How to use MapReduce with Mongo shell

[box type="note" align="" class="" width=""]The following excerpt is taken from the book Mastering MongoDB 3.x authored by Alex Giamas. This book demonstrates the power of MongoDB to build high performance database solutions with ease.[/box]

MongoDB is one of the most popular NoSQL databases in the world and can be combined with various Big Data tools for efficient data processing. In this article we explore interesting features of MongoDB, which has been underappreciated and not widely supported throughout the industry as yet - the ability to write MapReduce natively using shell.

MapReduce is a data processing method for getting aggregate results from a large set of data. The main advantage is that it is inherently parallelizable as evidenced by frameworks such as Hadoop.
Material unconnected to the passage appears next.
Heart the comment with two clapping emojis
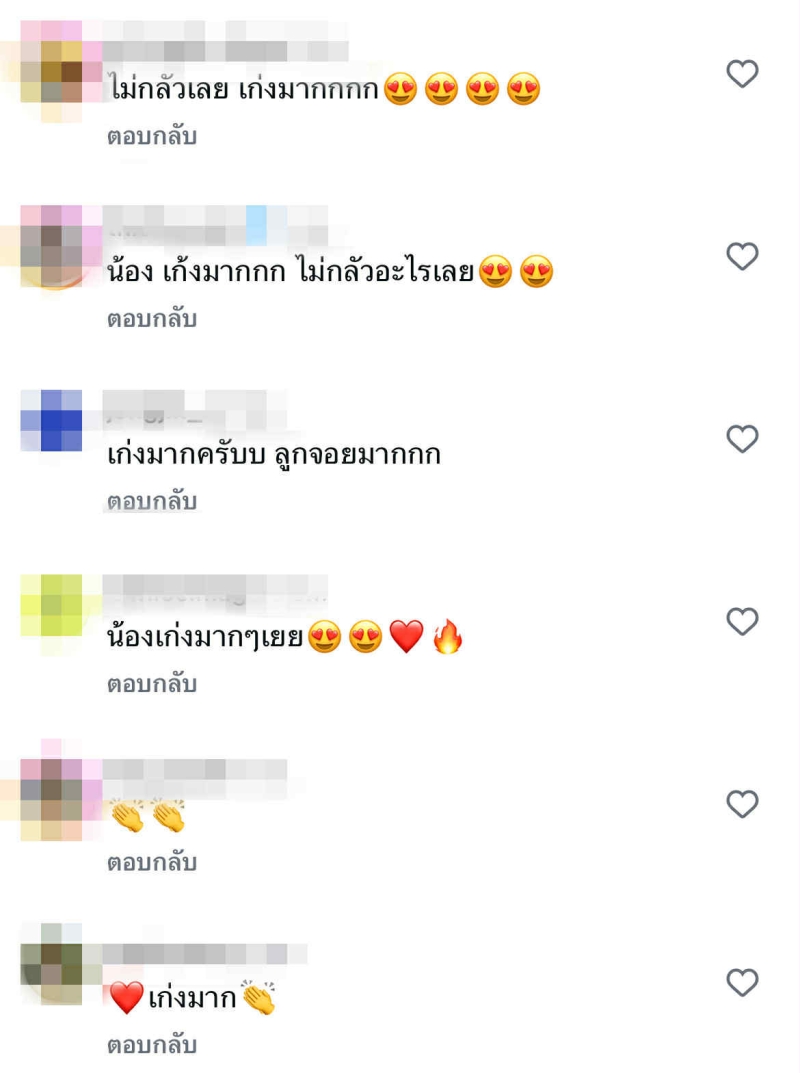 click(x=742, y=805)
A simple example of MapReduce would be as follows, given that our input books collection is as follows:

> db.books.find()

{ "_id" : ObjectId("592149c4aabac953a3a1e31e"), "isbn" : "101", "name" :

"Mastering MongoDB", "price" : 30 }

{ "_id" : ObjectId("59214bc1aabac954263b24e0"), "isbn" : "102", "name" :

"MongoDB in 7 years", "price" : 50 }

{ "_id" : ObjectId("59214bc1aabac954263b24e1"), "isbn" : "103", "name" :

"MongoDB for experts", "price" : 40 }

And our map and reduce functions are defined as follows:

> var mapper = function() {

emit(this.id, 1);

};

In this mapper, we simply output a key of the id of each document with a value of 1:

> var reducer = function(id, count) {

return Array.sum(count);

};

In the reducer, we sum across all values (where each one has a value of 1):

> db.books.mapReduce(mapper, reducer, { out:"books_count" });

{

"result" : "books_count",

"timeMillis" : 16613,

"counts" : {

"input" : 3,

"emit" : 3,

"reduce" : 1,

"output" : 1

},

"ok" : 1

}

> db.books_count.find()

{ "_id" : null, "value" : 3 }

>

Our final output is a document with no ID, since we didn't output any value for id, and a value of 6, since there are six documents in the input dataset.
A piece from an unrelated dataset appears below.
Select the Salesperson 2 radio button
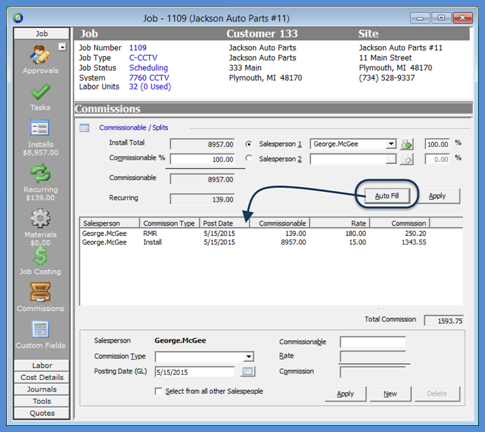pyautogui.click(x=248, y=158)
Using MapReduce, MongoDB will apply map to each input document, emitting key-value pairs at the end of the map phase. Then each reducer will get key-value pairs with the same key as input, processing all multiple values. The reducer's output will be a single key-value pair for each key.

Optionally, we can use a finalize function to further process the results of the mapper and reducer. MapReduce functions use JavaScript and run within the mongod process. MapReduce can output inline as a single document, subject to the 16 MB document size limit, or as multiple documents in an output collection. Input and output collections can be sharded.

MapReduce concurrency

MapReduce operations will place several short-lived locks that should not affect operations. However, at the end of the reduce phase, if we are outputting data to an existing collection, then output actions such as merge, reduce, and replace will take an exclusive global write lock for the whole server, blocking all other writes in the db instance. If we want to avoid that we should invoke MapReduce in the following way:

> db.collection.mapReduce(

Mapper,

Reducer,

{

out: { merge/reduce: bookOrders, nonAtomic: true

}

})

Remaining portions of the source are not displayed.